The Google Apps Dashboard showed that every Google service simultaneously went down, causing worldwide Web traffic to drop about 40 percent, according to GoSquared, an Internet analytics company. When the Google services were restored, Internet traffic briefly spiked afterward.
Google would not comment on what caused the issue, but a representative referred to the Apps Status Report, which said "between 15:51 and 15:52 PDT, 50 percent to 70 percent of requests to Google received errors; service was mostly restored one minute later, and entirely restored after 4 minutes." Google’s outage was likely due to an issue with the Internet service provider (ISP) at one or more of its data centers, according to Martin Drury, network expert and senior systems engineer at Micro Strategies Inc.
Outages are bound to happen occasionally, but for a company with services as wide-ranging as Google's, downtime is costly, with one report stating Google likely lost about $500,000 in that brief period.

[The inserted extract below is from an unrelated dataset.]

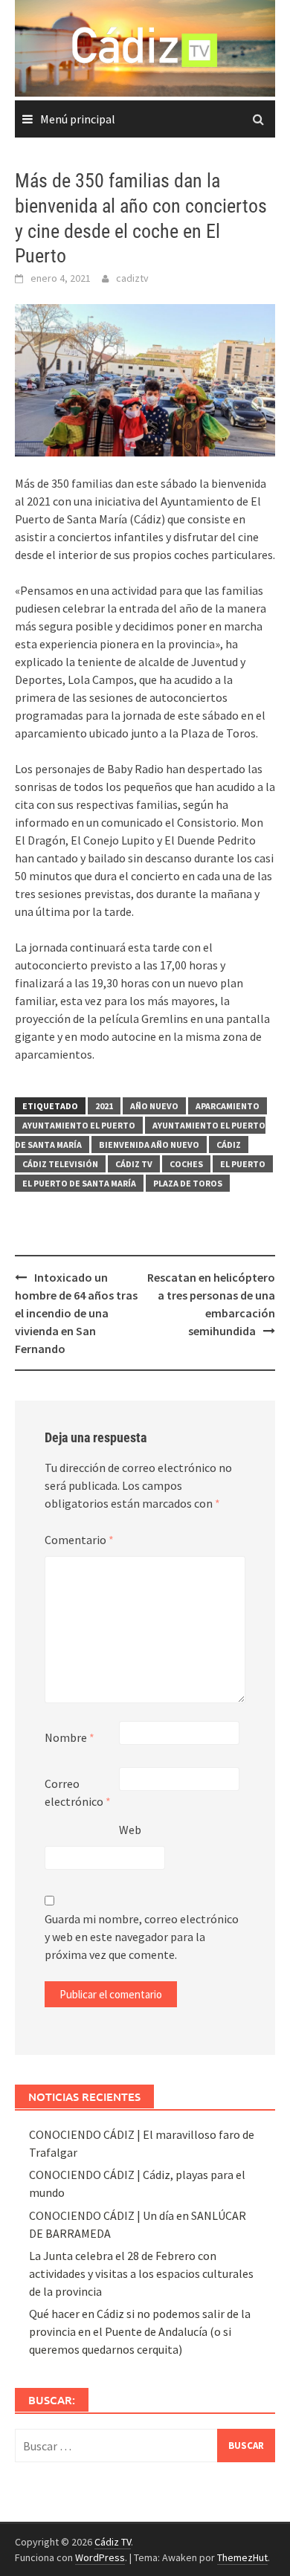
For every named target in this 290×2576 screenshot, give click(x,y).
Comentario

According to one network analytics firm, 60 percent of the world's Web traffic interacts with Google's servers throughout the day. Drury said it was likely a “utility-related outage” -- a network cable was destroyed that connected one or more of Google's data centers -- as the failure of a single server would not cause such a widespread problem.
“If a server fails, another server will cover it, but everything is reliant on the network,” Drury said. “Outages can occur, and when companies don’t test redundancy and they trust the ISP, outages like that can happen.”
Drury said that most outages are caused by the ISPs themselves accidentally cutting a line when digging to lay down new fiberoptic lines or make repairs.
“Companies like Google tend to get comfortable, knowing that they designed their system so that there's no single point of failure. But the world, the network, and the data centers aren’t static,” Drury said. “Since these things are so dynamic, you’ve got to have a plan in place to test redundancies. In this case, whoever was in charge of network redundancy either didn’t implement it correctly, or didn’t test the network failsafe to make sure it was properly functioning.”